You can also utilize DiSC to help you identify and understand the behavioral profiles of your employees (co-worker, boss, clients, spouse). After all, every interaction involves at least two people and potentially two different behavioral styles. Imagine how much more effective your communication will be if you know what makes the other person tick. Plus, it can be a fun party trick!
Four Categories of DiSC
The four categories of DiSC are: Dominance, Influence, Steadiness and Conscientiousness. I find it’s easiest to remember the differences between the styles by assigning each category to a character who fits the profile.
“D” Behavioral Profile
For example, when I think of a classic “D”, I picture Jon Hamm’s character, Don Draper, on Mad Men. A “D” is confident, decisive, direct and aggressive. He or she can also be egocentric and demanding.
“I” Behavioral Profile
An “I” can be equally persuasive, but the approach tends to be kinder and gentler. Other adjectives used to describe a classic “I” include: enthusiastic, emotional, poised, sociable, generous and observing.
Oprah Winfrey is a good example of an “Influencer.” At the height of her talk show days, she had mastered her behaviors and could charm interviews out of some of the most notoriously “private” public figures.
“S” Behavioral Profile
The “S” personality is someone who tends to avoid aggressive situations or conflict. This type of person is amiable, consistent, deliberate, cooperative, patient and loyal.
Former First Lady Laura Bush is a good example of a classic “S”.
“C” Behavioral Profile
There are two beloved television characters who epitomize the “C” behavioral profile: Sheldon from Big Bang Theory and Spock from Star Trek.
A “C” adheres to rules and standards, concentrates on details, thinks analytically, and is generally diplomatic.

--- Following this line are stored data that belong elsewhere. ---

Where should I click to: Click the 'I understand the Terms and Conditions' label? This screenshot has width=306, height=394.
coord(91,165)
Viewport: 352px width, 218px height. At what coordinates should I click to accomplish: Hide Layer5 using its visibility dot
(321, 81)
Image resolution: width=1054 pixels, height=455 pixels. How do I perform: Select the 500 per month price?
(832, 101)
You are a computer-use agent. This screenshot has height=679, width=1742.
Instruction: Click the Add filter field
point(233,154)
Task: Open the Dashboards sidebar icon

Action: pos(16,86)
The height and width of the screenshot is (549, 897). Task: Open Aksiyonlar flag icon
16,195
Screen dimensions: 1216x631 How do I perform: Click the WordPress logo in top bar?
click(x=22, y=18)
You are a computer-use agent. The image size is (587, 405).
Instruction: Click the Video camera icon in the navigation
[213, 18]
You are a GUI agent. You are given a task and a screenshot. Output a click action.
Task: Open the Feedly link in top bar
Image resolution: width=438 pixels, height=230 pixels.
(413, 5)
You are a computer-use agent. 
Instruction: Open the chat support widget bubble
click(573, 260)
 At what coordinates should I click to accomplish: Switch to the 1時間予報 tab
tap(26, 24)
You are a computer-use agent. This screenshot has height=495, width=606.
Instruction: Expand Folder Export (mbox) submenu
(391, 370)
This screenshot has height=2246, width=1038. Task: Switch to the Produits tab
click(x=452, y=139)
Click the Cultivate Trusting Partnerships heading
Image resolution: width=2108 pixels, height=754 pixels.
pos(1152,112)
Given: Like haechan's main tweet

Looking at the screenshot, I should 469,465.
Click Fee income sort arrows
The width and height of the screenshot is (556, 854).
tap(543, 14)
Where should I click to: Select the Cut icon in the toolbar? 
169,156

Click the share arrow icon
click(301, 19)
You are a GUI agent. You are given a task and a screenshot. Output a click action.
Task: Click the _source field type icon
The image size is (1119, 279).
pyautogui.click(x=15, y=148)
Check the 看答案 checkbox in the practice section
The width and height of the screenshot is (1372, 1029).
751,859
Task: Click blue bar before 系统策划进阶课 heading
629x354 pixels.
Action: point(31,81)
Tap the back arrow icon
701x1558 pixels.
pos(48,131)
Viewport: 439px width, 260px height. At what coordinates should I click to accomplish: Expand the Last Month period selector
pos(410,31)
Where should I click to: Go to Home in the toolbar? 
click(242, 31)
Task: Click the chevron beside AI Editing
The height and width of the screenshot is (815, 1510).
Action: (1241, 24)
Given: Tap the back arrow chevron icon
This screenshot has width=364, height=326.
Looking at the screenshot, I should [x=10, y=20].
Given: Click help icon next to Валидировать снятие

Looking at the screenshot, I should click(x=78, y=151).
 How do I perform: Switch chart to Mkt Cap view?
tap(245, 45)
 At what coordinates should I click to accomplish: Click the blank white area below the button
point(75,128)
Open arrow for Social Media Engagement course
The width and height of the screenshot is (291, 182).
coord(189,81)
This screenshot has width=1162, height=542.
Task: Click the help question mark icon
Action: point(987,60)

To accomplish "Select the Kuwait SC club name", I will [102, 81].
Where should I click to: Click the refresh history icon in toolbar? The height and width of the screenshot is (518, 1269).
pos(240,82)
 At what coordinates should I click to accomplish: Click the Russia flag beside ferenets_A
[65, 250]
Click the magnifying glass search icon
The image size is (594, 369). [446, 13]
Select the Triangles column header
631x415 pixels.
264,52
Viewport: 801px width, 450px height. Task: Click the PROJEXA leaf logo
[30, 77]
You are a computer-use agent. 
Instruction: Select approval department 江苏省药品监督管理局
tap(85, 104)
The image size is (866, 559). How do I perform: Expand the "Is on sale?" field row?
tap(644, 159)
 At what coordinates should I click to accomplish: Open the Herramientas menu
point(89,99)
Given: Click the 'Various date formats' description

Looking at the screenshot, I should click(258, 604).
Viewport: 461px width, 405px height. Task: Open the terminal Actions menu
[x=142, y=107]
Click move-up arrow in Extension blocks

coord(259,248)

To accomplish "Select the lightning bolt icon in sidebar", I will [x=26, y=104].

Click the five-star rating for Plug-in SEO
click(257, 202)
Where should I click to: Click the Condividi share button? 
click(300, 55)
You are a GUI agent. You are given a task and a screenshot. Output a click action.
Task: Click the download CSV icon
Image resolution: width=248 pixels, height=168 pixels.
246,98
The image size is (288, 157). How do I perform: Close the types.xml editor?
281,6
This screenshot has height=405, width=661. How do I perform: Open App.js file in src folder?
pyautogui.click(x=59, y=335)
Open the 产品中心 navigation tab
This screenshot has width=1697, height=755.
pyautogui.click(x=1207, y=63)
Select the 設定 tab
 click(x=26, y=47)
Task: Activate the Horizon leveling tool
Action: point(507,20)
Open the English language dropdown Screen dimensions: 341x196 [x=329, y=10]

Of course, recognizing a person’s behavioral profile is one thing—and most people demonstrate a combination of all four profiles—knowing what to say and how to act to optimize your interaction with the different profiles is a completely different challenge. I’ll save that conversation for another day. In the meantime, why not practice recognizing the different profile characteristics in the people you meet or spend time with regularly. I don’t recommend pointing out the specific traits or worse, telling your boss he’s a “classic Don Draper.” Consider this an internal, mental exercise to start the New Year.